85    CrownBet’s submission identified this finding by the Tribunal as irrational and presented this argument:

(g)    the finding that Tatts would invest less than Tabcorp in its fixed odds risk management system because Tatts’ wagering division generates less revenue and EBIT that Tabcorp’s. That was irrational and illogical because Tatts is a far larger business that Tabcorp, with significantly greater revenue and EBIT overall, and there was no evidence (or even submission) that Tatts would be unable to fund any investment that it wished to make if the merger did not proceed. On the contrary, the evidence was that Tatts had been investing heavily in its wagering business and planned to continue to do so. By contrast, there was no evidence that Tabcorp planned any further investment in its fixed odds risk management systems.’

(footnotes omitted)

86    The complaint here seems to be that it was irrational to think that investment by Tatts in its wagering services business might be funded only by the EBIT arising from that business. We can see that it might be possible to fund investment in one part of a business from another. However, we cannot say that the Tribunal was acting irrationally in not reasoning that way.

87    We would dismiss Ground Four.

6. Conclusions

88    The ACCC is entitled to succeed but only on its first ground. There should be an order that the Tribunal’s decision be set aside and the matter referred back to it for further consideration in such manner as it deems fit. Whether or not there needs to be a further hearing will be for the Tribunal.
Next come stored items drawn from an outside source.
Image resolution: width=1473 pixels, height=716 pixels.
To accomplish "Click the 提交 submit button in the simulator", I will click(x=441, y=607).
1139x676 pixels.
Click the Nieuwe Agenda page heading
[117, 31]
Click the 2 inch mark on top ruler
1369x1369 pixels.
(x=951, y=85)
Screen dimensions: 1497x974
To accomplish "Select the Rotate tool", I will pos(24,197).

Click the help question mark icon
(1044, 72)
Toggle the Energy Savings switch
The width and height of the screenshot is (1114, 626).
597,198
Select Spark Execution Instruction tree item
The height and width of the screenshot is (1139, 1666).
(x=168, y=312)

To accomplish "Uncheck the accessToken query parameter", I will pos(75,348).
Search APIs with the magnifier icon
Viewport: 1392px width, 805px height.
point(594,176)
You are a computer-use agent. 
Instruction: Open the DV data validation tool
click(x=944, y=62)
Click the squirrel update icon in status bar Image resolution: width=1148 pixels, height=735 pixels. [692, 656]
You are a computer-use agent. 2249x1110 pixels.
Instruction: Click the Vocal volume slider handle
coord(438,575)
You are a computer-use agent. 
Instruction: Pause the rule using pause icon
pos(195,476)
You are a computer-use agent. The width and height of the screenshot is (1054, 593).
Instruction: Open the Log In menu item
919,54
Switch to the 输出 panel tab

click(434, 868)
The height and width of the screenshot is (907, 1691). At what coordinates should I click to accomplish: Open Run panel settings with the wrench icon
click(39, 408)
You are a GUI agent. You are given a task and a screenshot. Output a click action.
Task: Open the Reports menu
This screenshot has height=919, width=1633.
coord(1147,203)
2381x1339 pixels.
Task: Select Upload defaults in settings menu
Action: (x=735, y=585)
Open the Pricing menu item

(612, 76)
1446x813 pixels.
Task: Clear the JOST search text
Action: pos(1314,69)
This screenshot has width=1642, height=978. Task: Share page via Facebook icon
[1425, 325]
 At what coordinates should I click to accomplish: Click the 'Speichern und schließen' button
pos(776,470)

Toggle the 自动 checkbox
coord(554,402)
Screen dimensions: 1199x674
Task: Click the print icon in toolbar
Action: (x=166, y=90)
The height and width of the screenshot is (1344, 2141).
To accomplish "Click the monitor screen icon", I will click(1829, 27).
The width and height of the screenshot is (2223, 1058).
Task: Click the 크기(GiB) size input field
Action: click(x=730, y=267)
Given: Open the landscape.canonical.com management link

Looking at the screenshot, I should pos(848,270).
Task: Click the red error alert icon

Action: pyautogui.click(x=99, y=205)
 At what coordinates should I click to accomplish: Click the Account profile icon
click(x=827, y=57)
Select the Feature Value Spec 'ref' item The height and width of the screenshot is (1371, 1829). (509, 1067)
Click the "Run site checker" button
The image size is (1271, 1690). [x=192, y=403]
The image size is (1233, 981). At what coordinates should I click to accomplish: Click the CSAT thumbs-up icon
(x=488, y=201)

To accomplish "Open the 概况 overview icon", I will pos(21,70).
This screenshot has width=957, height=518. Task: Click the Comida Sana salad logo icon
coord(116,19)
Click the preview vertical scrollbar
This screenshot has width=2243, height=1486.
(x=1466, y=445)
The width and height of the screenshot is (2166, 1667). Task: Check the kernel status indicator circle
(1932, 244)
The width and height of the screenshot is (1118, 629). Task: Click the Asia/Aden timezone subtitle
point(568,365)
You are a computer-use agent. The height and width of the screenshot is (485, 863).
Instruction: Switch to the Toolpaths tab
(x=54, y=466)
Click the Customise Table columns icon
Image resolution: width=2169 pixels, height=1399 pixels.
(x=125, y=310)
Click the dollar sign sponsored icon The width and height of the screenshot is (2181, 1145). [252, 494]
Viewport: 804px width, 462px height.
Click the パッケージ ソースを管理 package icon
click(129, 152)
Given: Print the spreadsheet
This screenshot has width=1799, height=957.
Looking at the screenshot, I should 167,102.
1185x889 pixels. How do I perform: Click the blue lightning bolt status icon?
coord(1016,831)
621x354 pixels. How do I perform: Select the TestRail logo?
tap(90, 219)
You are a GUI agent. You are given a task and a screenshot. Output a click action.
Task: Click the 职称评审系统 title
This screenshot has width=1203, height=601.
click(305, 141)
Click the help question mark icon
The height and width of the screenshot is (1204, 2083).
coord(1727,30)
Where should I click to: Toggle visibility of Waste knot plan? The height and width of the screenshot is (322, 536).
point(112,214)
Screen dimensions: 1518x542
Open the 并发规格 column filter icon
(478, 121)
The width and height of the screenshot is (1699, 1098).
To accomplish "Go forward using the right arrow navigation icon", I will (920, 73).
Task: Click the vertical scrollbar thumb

Tabcorp and Tatts must pay the ACCC’s costs. Insofar as CrownBet is concerned, the situation is less clear. The parties should confer to determine whether a similar substantive order is to be made on its application as will be made in the ACCC’s case. In the event that agreement on that issue cannot be reached, the Court will reconvene by video-conference on Friday afternoon at 4.30 pm to resolve the issue. Insofar as costs are concerned, CrownBet is to file and serve its submissions on this issue limited to three pages within five business days of Friday 22 September 2017 with Tabcorp and Tatts responding in a similar manner within a further five business days. There should be interim orders in both matters to allow the parties to determine whether any part or parts of the Court’s reasons need to be redacted on the basis of a claim that they reveal information which is commercial in confidence.

I certify that the preceding eighty-eight (88) numbered paragraphs are a true copy of the Reasons for Judgment herein of the Honourable Justices Besanko, Perram & Robertson.